Dave M said:
A great example is electric power steering. Is it an improvement over hydraulic power steering? Well, it is lighter, more reliable and cheaper...but you lose road feel. So on your ultimate-sporty-driver's car, you'd still want the hydraulic steering (and a MT, obviously).
EPS is rather like hydraulic in that it can be very good, or very bad.
I grew up on a car with zero-feel ultraboosted power steering. Then I got a Subaru with on-center front suspension geometry and it was good. Then I got a Japanese MGB-GT ('80 RX-7) and I was awed at the steering feel you get with a 2200lb car, 185/70 tires, and steering geometry that allowed that to work. Nothing else since has been as good, except for the '83 911 that I got to sample for a while. But Subaru still had the best power steering, in the 80s at least.
The car I have now has the typical "stiff = sporty" overdamped hydraulic power steering. It also has fat rubberband tires, so it kinda NEEDS that in order to not tramline all over the place. Tires with canoe shaped contact patches (tall and skinny) have enough self aligning torque that they pretty much handle themselves. Wide, low profile tires need to have steering geometry that imposes its will on the tires, since they will not track straight on their own.
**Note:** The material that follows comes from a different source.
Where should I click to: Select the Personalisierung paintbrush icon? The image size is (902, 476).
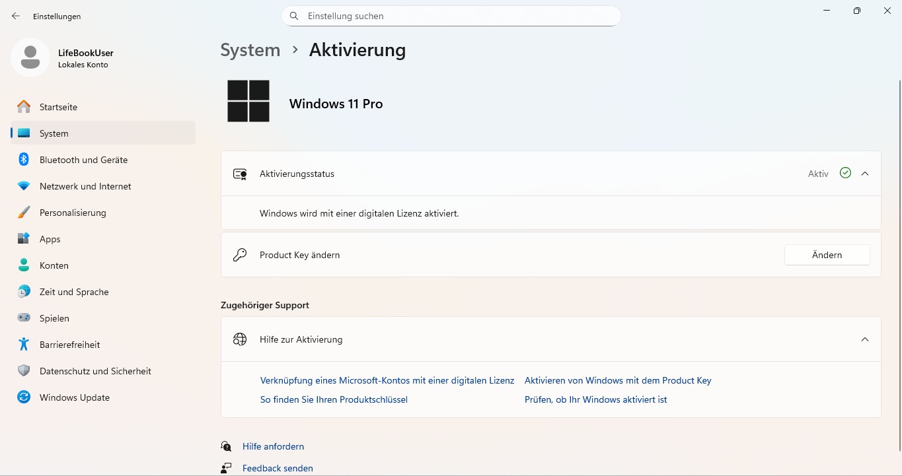point(24,213)
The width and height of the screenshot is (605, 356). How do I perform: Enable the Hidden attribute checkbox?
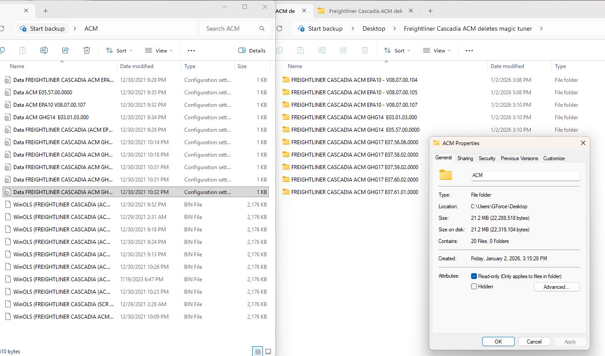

Tying this in to EPS. I really like the GM motored-column systems for their simplicity and how much they do not kill road feel (such as it can be with the cars they are attached to). But if you want BAD, I had an eye opener when I had a GM with a motored-rack system on the lift, running, and I tried to move the steering by grabbing the tire and shifting it. Couldn't. The car was actively preventing me from turning the steering just as much as if the column lock was engaged! Now that there is a recipe for a horrible, zero-feel system.
This is whwre my commentary about tire sizing originates. If you have a vehicle with tires that generate a lotmof self-aligning torque, you do not need steering setups that enforce stability. This means the steering can be allowed to communicate what is happening on the road.
Automatic vs. manual doesn't bug me much. But steering? That is the primary vehicle control and the most tactile sensation you get in the driving experience, and so I take it VERY seriously.